• **Exercise details**
Your copy begins at the line with "The height and width of the screenshot is (603, 980)." and runs through the end of the data below. Set down only those lines exactly, without pictures.

*** Opening of Exercise inputs ***

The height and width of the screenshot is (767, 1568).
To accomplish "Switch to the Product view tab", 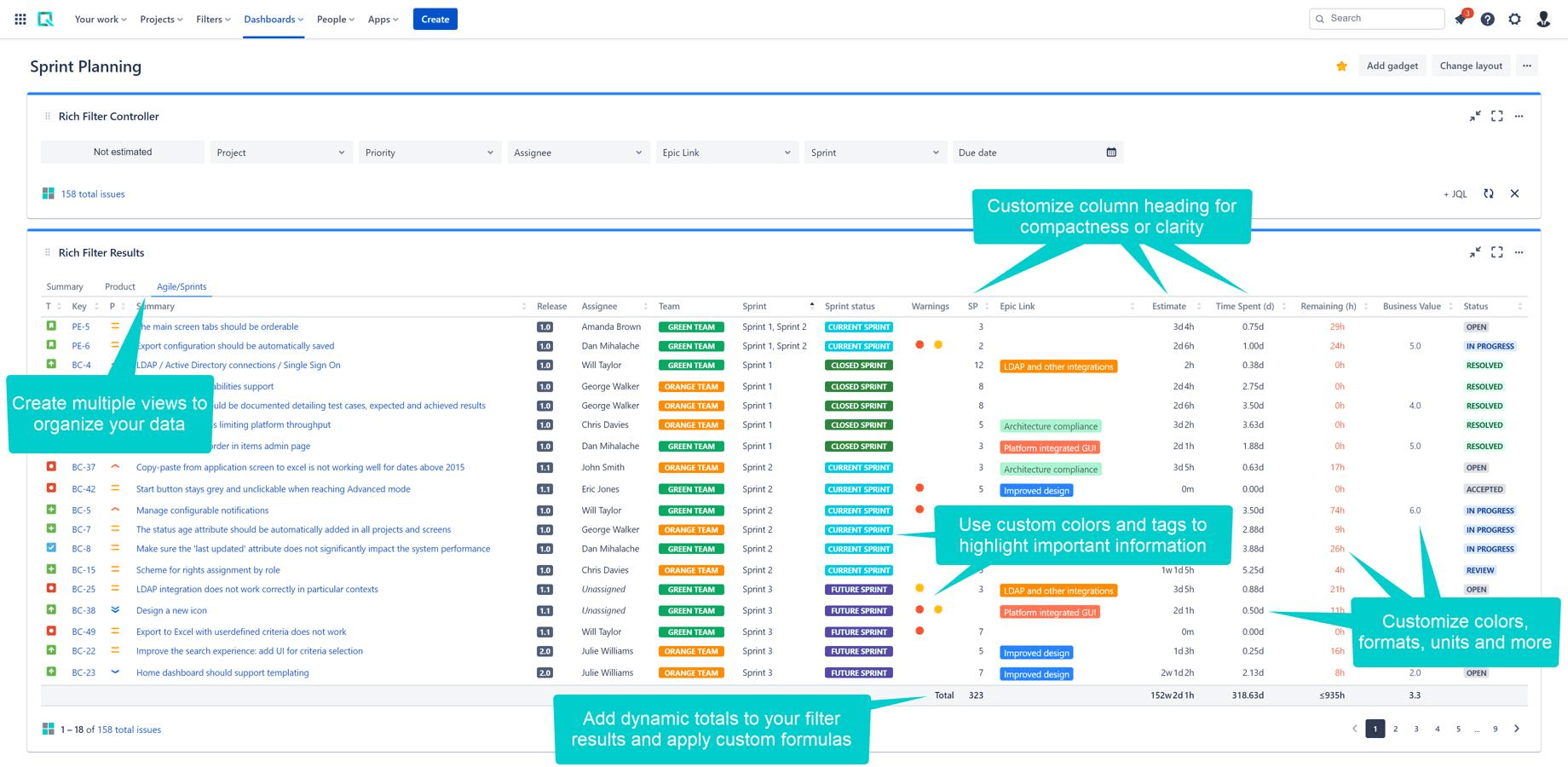I will pos(120,286).
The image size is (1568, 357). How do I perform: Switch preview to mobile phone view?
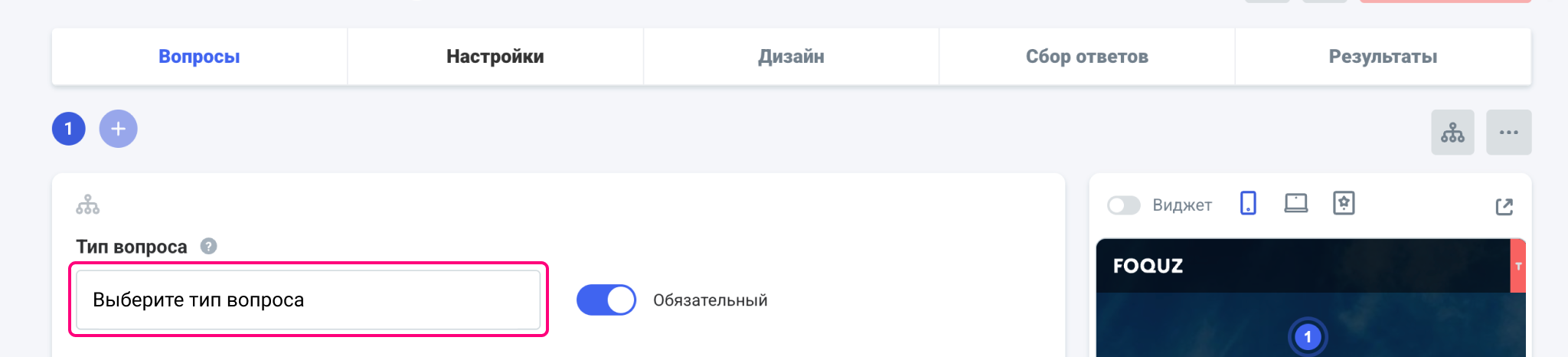tap(1248, 204)
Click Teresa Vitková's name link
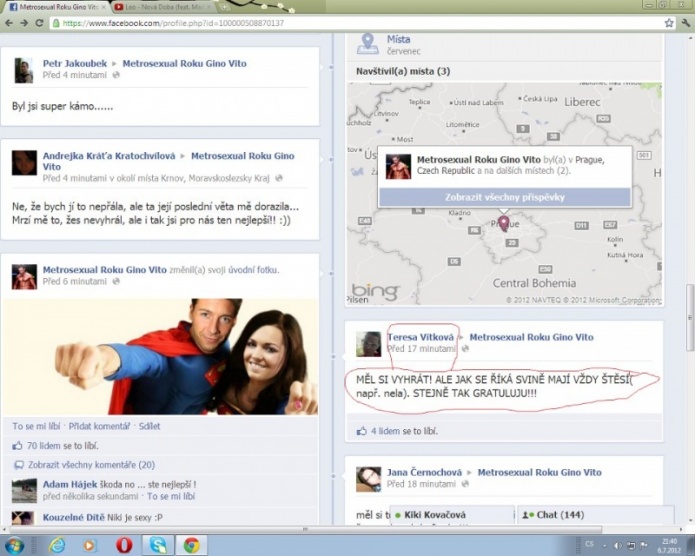The image size is (695, 556). (420, 337)
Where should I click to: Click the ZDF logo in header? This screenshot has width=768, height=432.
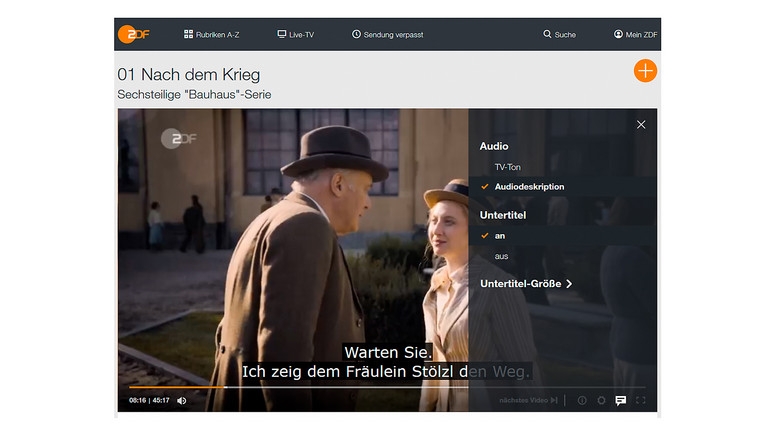133,34
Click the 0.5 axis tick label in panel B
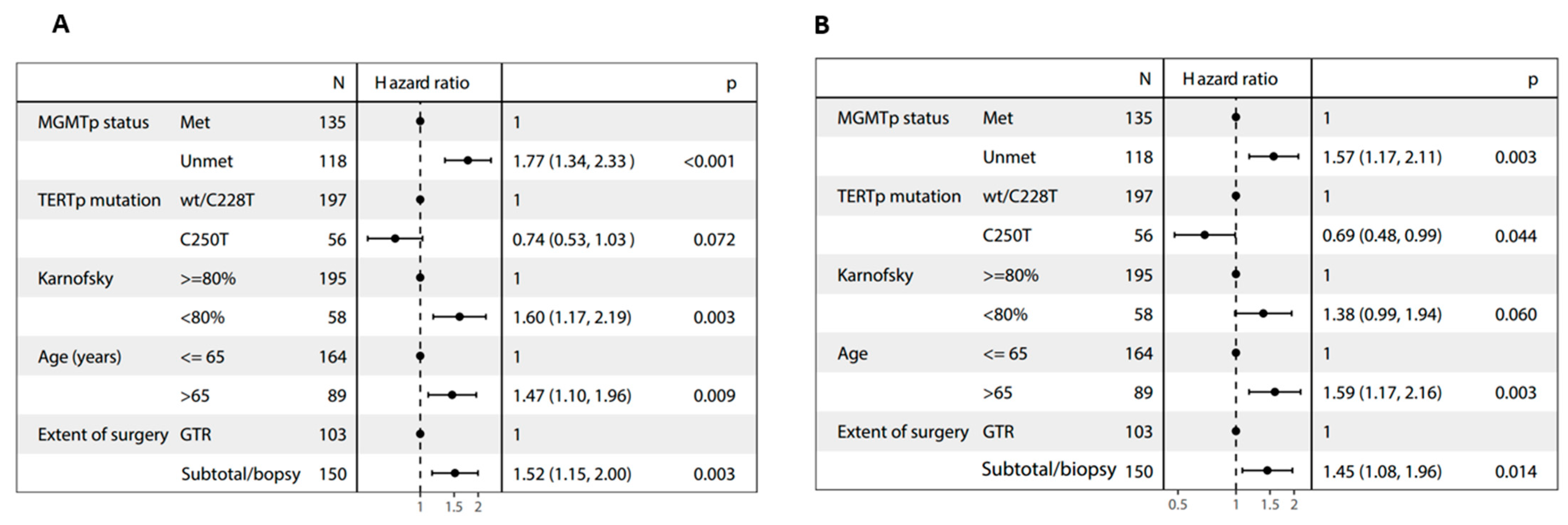Screen dimensions: 1568x525 click(1177, 505)
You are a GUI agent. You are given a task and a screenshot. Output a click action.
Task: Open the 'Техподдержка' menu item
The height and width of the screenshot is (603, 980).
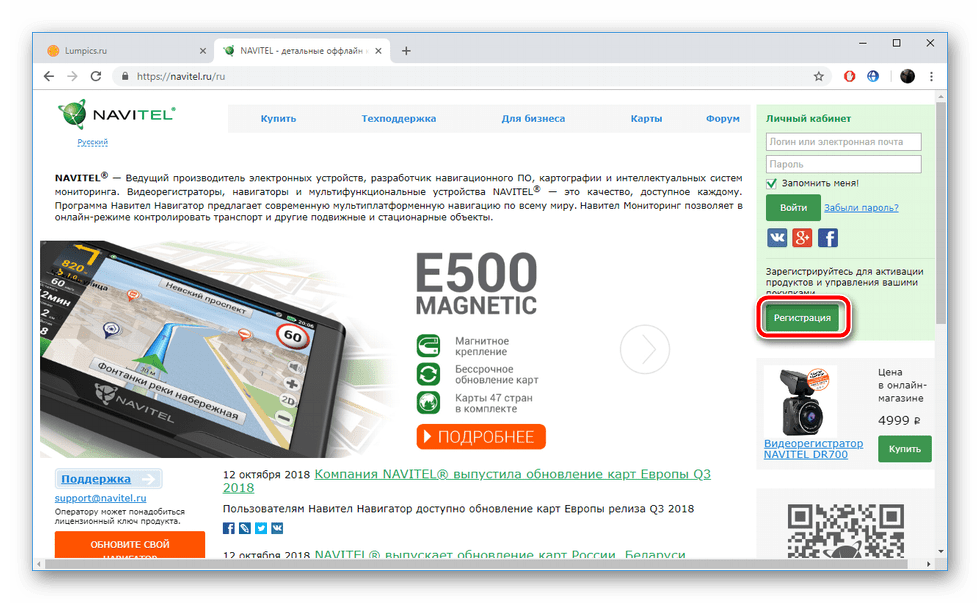click(398, 118)
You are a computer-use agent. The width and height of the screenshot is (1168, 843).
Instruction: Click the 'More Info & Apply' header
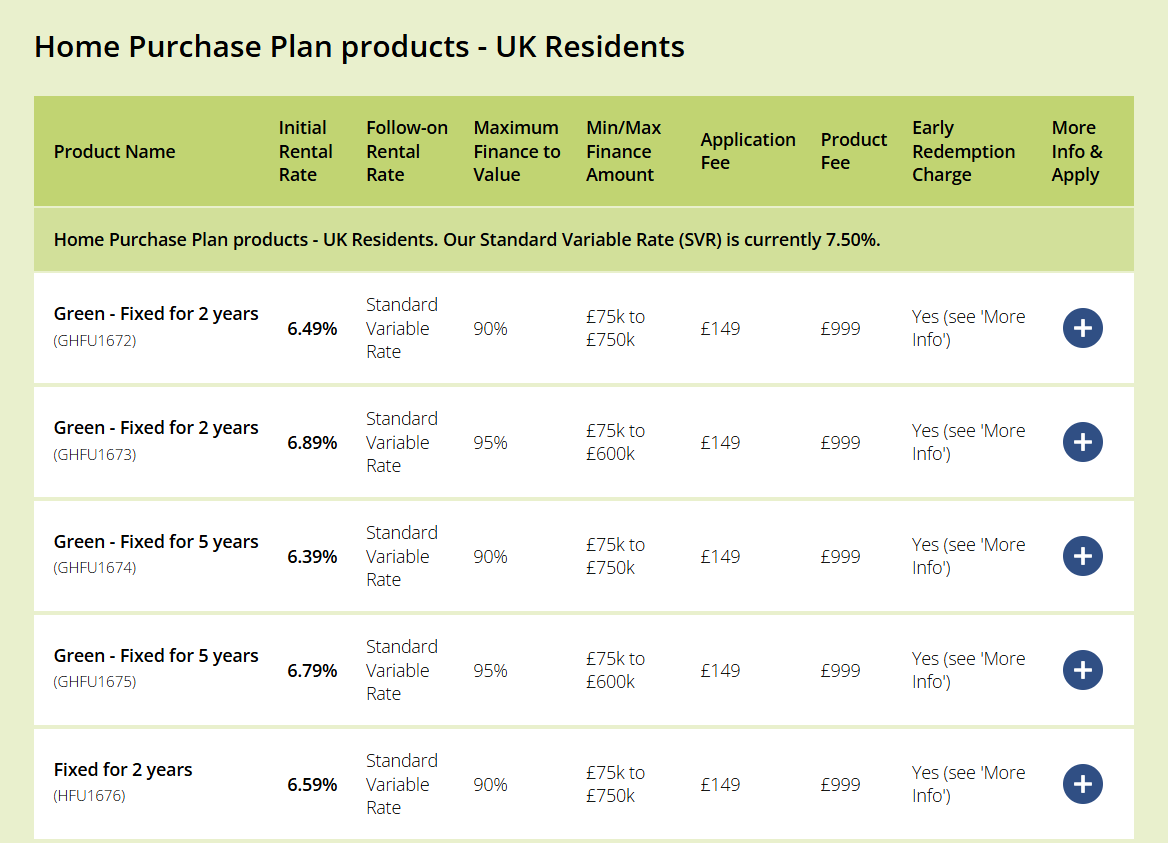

*** Close of Exercise inputs ***

• **Task result**
The height and width of the screenshot is (603, 980).
click(398, 118)
You are a computer-use agent. The width and height of the screenshot is (1168, 843).
Instruction: Click the 'More Info & Apply' header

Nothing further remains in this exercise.